Employers hold line on health costs

By Julie Appleby, USA TODAY

The hot economy and a tight labor market kept most employers from making workers pay more for health insurance this year.

Employers are expected to hold the line again next year, even though companies will pay an average of 7.5% more to insurers, the third straight year of significant increases.

Despite those higher costs, only 25 % of employers plan to ask workers next year to pay more in monthly contributions, annual deductibles or office visit payments, according to a survey released Monday by benefits firm William Mercer.

"As long as we have a booming economy and not enough people to go around, employers are going to be loath to pass on costs to employees," Blaine Bos of Mercer says.

The survey of 3,166 companies found:

Insurance premiums rose an average 7.3% in 1999, nearly three times the rate of inflation, to $4,097 per employee.

Workers' contributions to their insurance coverage actually dropped, from 24% of the total premium for an HMO plan in 1998 to 20% in 1999. The average worker paid $37 a month toward HMO coverage in 1998 and $32 this year. Family coverage fell from $138 a month for an HMO in 1998 to $124 in 1999.

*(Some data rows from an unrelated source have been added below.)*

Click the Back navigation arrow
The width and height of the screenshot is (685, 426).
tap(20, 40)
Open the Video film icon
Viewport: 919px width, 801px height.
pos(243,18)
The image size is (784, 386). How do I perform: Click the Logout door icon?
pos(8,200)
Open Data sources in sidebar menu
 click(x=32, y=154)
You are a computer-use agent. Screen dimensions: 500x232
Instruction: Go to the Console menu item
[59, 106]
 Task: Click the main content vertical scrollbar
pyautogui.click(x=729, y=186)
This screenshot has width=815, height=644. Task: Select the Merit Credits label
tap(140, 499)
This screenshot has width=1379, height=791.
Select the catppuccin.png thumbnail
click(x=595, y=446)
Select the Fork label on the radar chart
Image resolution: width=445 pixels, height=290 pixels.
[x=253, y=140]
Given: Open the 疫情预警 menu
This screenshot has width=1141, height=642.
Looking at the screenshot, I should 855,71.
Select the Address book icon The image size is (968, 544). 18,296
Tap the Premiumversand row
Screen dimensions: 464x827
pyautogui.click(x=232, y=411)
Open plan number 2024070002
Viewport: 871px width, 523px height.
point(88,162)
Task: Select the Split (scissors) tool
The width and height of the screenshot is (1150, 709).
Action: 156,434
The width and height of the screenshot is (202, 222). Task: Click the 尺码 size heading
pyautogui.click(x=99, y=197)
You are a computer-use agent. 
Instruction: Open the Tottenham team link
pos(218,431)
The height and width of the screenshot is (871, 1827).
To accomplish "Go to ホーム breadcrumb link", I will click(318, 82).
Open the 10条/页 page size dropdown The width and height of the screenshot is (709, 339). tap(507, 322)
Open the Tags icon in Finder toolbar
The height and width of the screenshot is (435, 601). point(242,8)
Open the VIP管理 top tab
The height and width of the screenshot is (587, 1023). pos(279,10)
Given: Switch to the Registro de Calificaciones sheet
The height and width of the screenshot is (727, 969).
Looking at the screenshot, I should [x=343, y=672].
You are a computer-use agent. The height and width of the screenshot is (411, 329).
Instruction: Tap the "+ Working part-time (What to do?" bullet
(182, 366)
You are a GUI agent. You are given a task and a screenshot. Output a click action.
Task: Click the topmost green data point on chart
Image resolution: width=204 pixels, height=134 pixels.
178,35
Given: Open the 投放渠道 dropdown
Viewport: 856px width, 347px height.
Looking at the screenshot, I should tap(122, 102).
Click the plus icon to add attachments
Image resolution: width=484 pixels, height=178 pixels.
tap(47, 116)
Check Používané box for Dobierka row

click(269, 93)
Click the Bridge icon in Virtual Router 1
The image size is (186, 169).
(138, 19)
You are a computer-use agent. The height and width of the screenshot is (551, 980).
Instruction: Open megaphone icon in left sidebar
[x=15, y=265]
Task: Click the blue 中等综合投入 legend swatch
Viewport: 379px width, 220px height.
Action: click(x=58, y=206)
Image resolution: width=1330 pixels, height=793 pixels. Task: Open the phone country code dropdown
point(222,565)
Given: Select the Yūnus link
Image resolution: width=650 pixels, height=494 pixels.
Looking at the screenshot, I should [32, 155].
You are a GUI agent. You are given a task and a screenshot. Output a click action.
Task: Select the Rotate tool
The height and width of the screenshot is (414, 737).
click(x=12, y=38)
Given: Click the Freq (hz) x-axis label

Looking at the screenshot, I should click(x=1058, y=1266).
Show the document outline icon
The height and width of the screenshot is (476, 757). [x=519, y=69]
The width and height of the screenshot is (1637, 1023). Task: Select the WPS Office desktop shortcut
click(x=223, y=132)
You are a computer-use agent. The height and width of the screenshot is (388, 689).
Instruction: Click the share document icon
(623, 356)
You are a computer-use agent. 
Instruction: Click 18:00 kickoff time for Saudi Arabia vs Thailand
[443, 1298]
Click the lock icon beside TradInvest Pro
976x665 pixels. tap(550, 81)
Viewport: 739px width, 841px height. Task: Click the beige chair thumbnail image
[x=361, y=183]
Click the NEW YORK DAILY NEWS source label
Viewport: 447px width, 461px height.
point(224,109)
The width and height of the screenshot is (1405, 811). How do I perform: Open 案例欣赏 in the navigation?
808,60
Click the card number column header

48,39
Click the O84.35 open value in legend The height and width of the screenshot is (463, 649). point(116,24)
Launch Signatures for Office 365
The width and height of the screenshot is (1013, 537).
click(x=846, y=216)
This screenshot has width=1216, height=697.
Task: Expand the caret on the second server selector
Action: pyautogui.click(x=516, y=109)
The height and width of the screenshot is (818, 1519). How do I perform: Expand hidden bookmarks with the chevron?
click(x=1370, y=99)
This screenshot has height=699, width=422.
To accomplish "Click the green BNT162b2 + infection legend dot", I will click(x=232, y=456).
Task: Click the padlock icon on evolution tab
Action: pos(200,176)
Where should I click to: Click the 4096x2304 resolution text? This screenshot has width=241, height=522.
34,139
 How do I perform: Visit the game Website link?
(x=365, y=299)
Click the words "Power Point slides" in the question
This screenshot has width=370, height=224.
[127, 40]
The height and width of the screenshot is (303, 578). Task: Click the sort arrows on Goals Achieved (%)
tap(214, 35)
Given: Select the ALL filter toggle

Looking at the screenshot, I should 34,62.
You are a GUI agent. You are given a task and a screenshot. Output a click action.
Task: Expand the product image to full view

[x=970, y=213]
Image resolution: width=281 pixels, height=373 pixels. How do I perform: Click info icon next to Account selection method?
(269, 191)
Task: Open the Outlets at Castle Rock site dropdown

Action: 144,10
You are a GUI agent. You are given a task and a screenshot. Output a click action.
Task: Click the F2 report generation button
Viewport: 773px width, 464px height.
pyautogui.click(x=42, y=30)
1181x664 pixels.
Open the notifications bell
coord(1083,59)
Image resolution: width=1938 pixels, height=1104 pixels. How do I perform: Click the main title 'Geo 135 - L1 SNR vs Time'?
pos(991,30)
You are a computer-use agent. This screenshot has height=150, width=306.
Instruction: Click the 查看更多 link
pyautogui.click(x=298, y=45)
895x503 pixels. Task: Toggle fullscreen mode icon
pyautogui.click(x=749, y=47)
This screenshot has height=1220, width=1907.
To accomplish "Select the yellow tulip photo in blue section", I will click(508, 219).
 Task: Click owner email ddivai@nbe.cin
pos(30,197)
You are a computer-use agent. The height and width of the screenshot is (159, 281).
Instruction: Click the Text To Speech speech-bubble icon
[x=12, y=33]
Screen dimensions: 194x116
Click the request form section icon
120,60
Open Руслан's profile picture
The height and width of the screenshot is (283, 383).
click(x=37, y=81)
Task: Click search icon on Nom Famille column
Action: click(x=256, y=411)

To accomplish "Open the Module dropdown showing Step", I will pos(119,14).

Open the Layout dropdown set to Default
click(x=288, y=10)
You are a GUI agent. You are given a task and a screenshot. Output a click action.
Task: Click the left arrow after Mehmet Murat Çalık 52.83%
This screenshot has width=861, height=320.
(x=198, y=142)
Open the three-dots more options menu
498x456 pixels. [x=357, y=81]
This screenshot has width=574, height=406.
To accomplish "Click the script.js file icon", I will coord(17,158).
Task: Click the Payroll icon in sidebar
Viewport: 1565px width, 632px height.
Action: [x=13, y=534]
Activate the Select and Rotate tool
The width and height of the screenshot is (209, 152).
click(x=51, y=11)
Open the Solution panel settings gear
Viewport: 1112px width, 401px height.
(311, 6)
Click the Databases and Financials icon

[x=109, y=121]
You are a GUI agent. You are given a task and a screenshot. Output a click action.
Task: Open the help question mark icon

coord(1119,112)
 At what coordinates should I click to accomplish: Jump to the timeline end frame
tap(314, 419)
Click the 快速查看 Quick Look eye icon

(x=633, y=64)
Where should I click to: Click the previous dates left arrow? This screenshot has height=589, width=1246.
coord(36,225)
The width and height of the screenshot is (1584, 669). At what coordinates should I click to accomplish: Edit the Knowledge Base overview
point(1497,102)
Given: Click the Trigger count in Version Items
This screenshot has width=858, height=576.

An increasing percentage of companies offered dental and vision insurance.

Enrollment in health maintenance organization plans, the most restrictive type of managed care, remained flat. It trailed that of preferred-provider organizations, which generally have a larger selection of doctors and fewer restrictions.

Although companies fear losing workers if they ask them to pay more for health care, they are scrambling to control costs.

DaimlerChrysler, which spends $1.4 billion annually to insure 400,000 people, is teaching insurers and hospitals how to reduce inefficiency while improving care as part of a wide-ranging program aimed at stabilizing its health costs.

Despite the Mercer report's seemingly rosy news for workers, the money for rising health care eventually will come from somewhere, economists say, possibly through lower-than-expected wage increases.

"Ultimately costs come out of workers' paychecks," says Ron Pollack of the advocacy group Families USA. He says public subsidies are needed to prevent low-wage workers from becoming uninsured.